After Chiltern Street, Tim ventured into the world of styling and it was during this period that his Eureka moment came about. “I worked as a freelance stylist on a lot of films and with the growth of MTV in the later 1980s, styling all sorts of people like George Michael and the other contemporary bands. I was running around doing all these things and I had an idea that nobody was really looking at tailoring in a new way, and I wondered if it could be communicated to a designer-led audience.”

With ambitions to create his own brand, Tim focussed his efforts on finding a base for himself away from the traditional frontage of Savile Row. “I wanted to get a tailoring house and I tried to get a space on Golden Square which fell though. My mate then saw this derelict house in Waltham Park and I knew this area very well from my days of partying here in the 1980s, but I’d never been here by day, only in the early hours of the morning. I saw these Georgian houses and I was intoxicated. The floor was falling in so we took it out and created the illusion of a working house and that’s how I started Timothy Everest the brand; a little ready to wear, a little bespoke. I wasn’t sure that people would really get bespoke but very quickly that’s all people wanted from us.”

The New Bespoke Movement was coined by PR guru Alison Hargreaves after Tim showed her around the new atelier. Ozwald Boateng and Richard James had also broken away from the Savile Row mould and together they launched the movement to a wider audience, receiving great press and public interest. “She rightly said that we have to get this idea across that it’s a new movement, it’s not Savile Row, it’s this young guy in the East End doing bespoke tailoring, so she put us together and offered it up as a story to get some kind of traction. It reached its crescendo with the three of us in Vanity Fair.”

Tim’s business was booming and he eventually moved around the corner to his current premises on Elder Street, as further opportunities to expand the business arose. “We set up here in the early 1990s and by 2000 we had started working with M&S with some license agreements in the Far East. We were then head-hunted by Daks to become a consultant, and the Japanese wanted me on the board and were grooming me to be CEO. So I went from a derelict house to this, to running a 600 million pound business. We did that for three years and took it from a loss to a profit.”

Tim’s success in turning around the Daks brand was quite remarkable, especially for someone without a formal business background, and his achievements with the M&S collaboration have also proven that if you do something right and with attention to detail, a brand like Timothy Everest can straddle both high-end bespoke and the high street retail market without detriment to the image or the brand perception.

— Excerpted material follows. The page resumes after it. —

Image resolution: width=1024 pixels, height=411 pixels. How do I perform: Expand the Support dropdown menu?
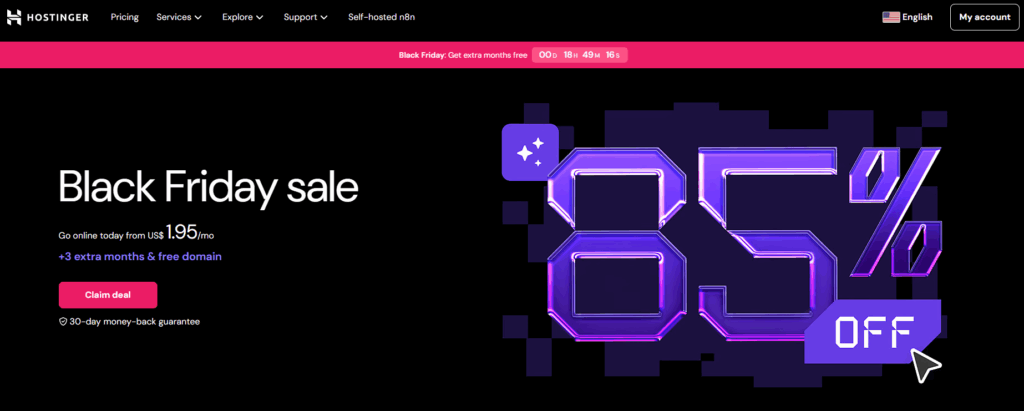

“I was trying to build a British institution. I didn’t want to set out to be trendy. Like in music terms, I’d rather be in the top ten for a long time than a fleeting number one hit. With M&S it was a British institution that needed a bit of help, Daks was an institution that needed modernising, and maybe I’m drawn to those kinds of things. We didn’t put our name on the product until Stuart (Rose) was there, because I was confident he was doing something good and it felt like it was the right thing to do. If you look at J. Crew collaborating with Belstaff for example, it doesn’t really matter so long as it’s done properly. I really believed that you could offer tailoring to real people and you don’t have to be elitist. The question was could we hit the right price point and the right margins to bring a better garment to the high street? And generally with our suits there you will pay four or five times greater for a designer brand with no difference in the quality, and I can say that because I know what goes into it.”